Centerlines @ .050": 109.1* / 110.5*
Centerlines @ .040": 108.6* / 110.8*
Lobe Center @ .050": 109.8*
Lobe Center @ .040": 109.7*
Valve Timing: 4.6/44.1 - 44.2/4.6
Valve Timing: 12/51.6 - 51.8/12
Valve Overlap: 9.1* @ .050"
Valve Overlap: 24.1* @ 1mm"

How much are you planning on taking off the head?


----------



## 2.0mk3jetta (Jul 17, 2013)

911_fan said:


> Ok. Here is the profile info for that cam measured at both .040" and .050".
> 
> 272 camshaft measured @ .050"/1mm
> Advertised Duration: 272*
> ...


great info thanks alot again :beer:

i would like to deck the block and head just enough to get it perfectly straight and true for a perfect seal...but im pretty sure you cant deck the block at all because it will affect the stroke of the motor and possibly lead to valve/piston interference ...if you know if that can be done id greatly appreciate ur opinion on it and all in all id like to deck off as much as possible while keeping this a safe motor lol


----------



## tdogg74 (Mar 1, 2002)

*FV-QR*

I would stay away from machining the block and stick with the head. Taking off .050" should put you right up to 11:1 and the edge of what 93 octane can handle on an aggressive tune. If you really want higher compression than that, I could suggest changing pistons.


----------



## 2.0mk3jetta (Jul 17, 2013)

911_fan said:


> I would stay away from machining the block and stick with the head. Taking off .050" should put you right up to 11:1 and the edge of what 93 octane can handle on an aggressive tune. If you really want higher compression than that, I could suggest changing pistons.


yea im on intergratedengineering often(any better sites for pistons?) i want the je 10.5 pistons but il probably settle with the wiseco 10.5 with an 83.5bore and yea i just wanted the block straight and true for a perfect seal (whatever little i take off of the block to clean it up i will just minus it from the .040 and take whats remaining off the head for a good solid seal with great compression[deff over 11 at that point]) i have a junked aba laying around i wana see how much space the piston has at TDC (measuring top of piston to top of block difference)on the block to see if machining it down is even reasonable...il get back to you when i try that out


----------



## tdogg74 (Mar 1, 2002)

Unless your block is destroyed, a typical shave for trueness is very very little material removed. Like .001-.003". Thats nit going to do much in terms of raising your compression. And remember, larger bore pistons will drop your compression.


----------



## 2.0mk3jetta (Jul 17, 2013)

911_fan said:


> Unless your block is destroyed, a typical shave for trueness is very very little material removed. Like .001-.003". Thats nit going to do much in terms of raising your compression. And remember, larger bore pistons will drop your compression.
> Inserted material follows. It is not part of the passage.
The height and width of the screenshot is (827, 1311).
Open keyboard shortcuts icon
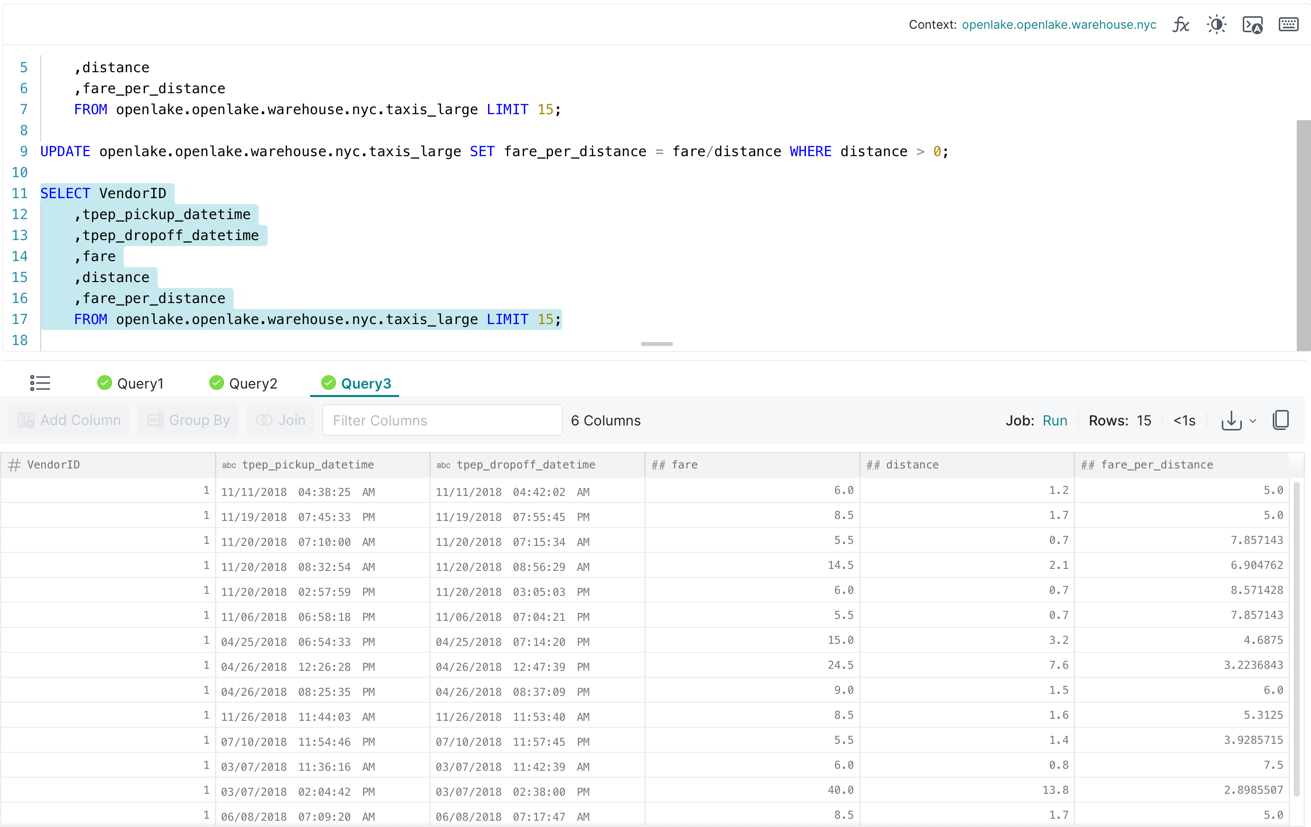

yea thats what im hoping is all that has to be taken off wouldnt say i want to "deck" it juss clean it up and deck the head....and il be honest i did not know that a bigger bore lowered compression, do you think a bigger bore is a good idea in the pursuit of all motor power? i like the idea of being able to get more air and fuel in there but now im not 100% on it, being that it lowers compression


----------



## leon whalen (May 28, 2007)

2.0mk3jetta said:


> yea thats what im hoping is all that has to be taken off wouldnt say i want to "deck" it juss clean it up and deck the head....and il be honest i did not know that a bigger bore lowered compression, do you think a bigger bore is a good idea in the pursuit of all motor power? i like the idea of being able to get more air and fuel in there but now im not 100% on it, being that it lowers compression


bigger pistons yes....more displacement means more power. (bigger pistons lowers comp.) that is why you deck the head or block....to get the comp. back up to where you want it.


----------



## 2.0mk3jetta (Jul 17, 2013)

leon whalen said:


> bigger pistons yes....more displacement means more power. (bigger pistons lowers comp.) that is why you deck the head or block....to get the comp. back up to where you want it.


with the wiseco 10.5 pistons being taller do you think its still safe to take .050 off ?


----------



## leon whalen (May 28, 2007)

2.0mk3jetta said:


> with the wiseco 10.5 pistons being taller do you think its still safe to take .050 off ?


No....you need to put them in the holes and measure to see how much has to come off. maybe .050 maybe more, maybe less. you need to measure to be sure.


----------